Search the records for the word "width" and copy each line in which it appears.
Segment Start: PROVIDED RECORDS
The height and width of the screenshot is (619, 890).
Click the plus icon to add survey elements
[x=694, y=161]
Segment End: PROVIDED RECORDS
Segment Start: PROVIDED RECORDS
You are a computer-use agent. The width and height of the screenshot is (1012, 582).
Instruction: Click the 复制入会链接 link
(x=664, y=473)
Segment End: PROVIDED RECORDS
Segment Start: PROVIDED RECORDS
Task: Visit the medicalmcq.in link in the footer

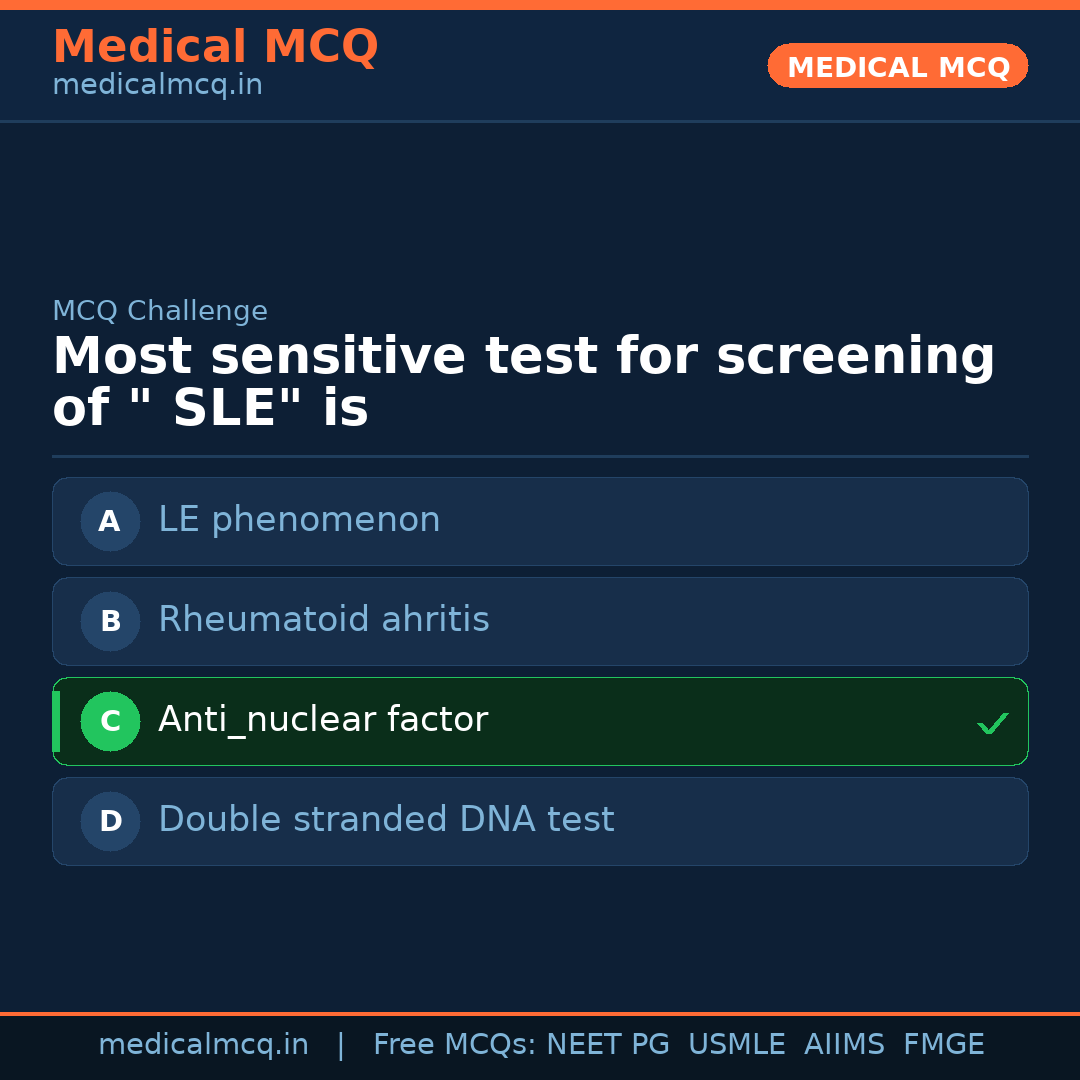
Segment End: PROVIDED RECORDS
OUTPUT FOR THIS EXERCISE -
The height and width of the screenshot is (619, 890).
You are a computer-use agent. The width and height of the screenshot is (1012, 582).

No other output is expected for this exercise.